[Pixel coordinate grounding data]
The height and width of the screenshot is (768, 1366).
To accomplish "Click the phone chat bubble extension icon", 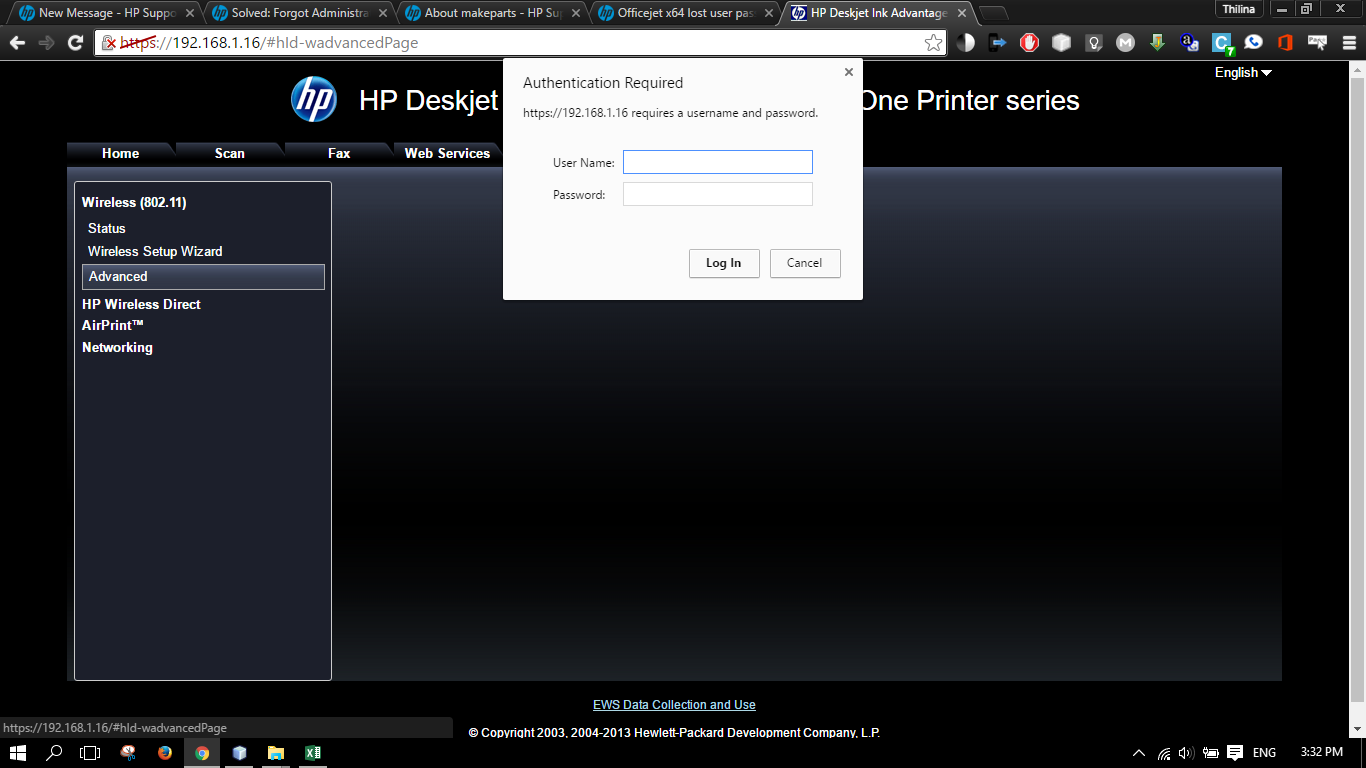I will [1253, 43].
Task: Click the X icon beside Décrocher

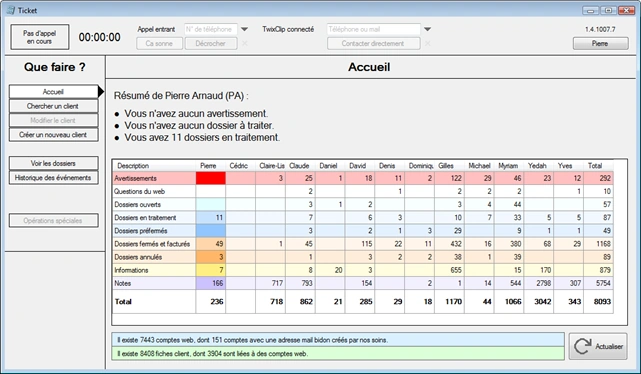Action: (244, 43)
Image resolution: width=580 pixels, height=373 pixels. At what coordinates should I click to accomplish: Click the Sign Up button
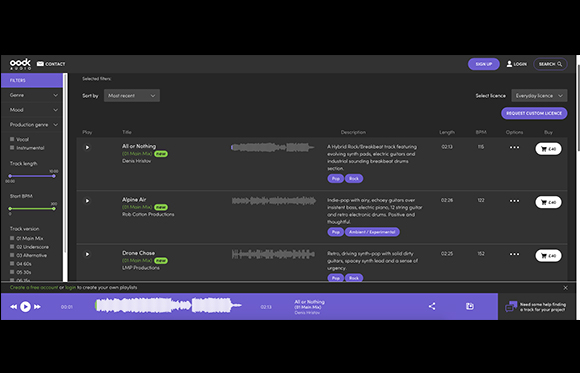coord(483,64)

• [Required action] Omitting all pictures, restate word for word the lines from the one containing "Image resolution: width=580" through the last line of the data.

• [Solution to this exercise]
Image resolution: width=580 pixels, height=373 pixels. At what coordinates should I click to accomplish: Click the Sign Up button
coord(483,64)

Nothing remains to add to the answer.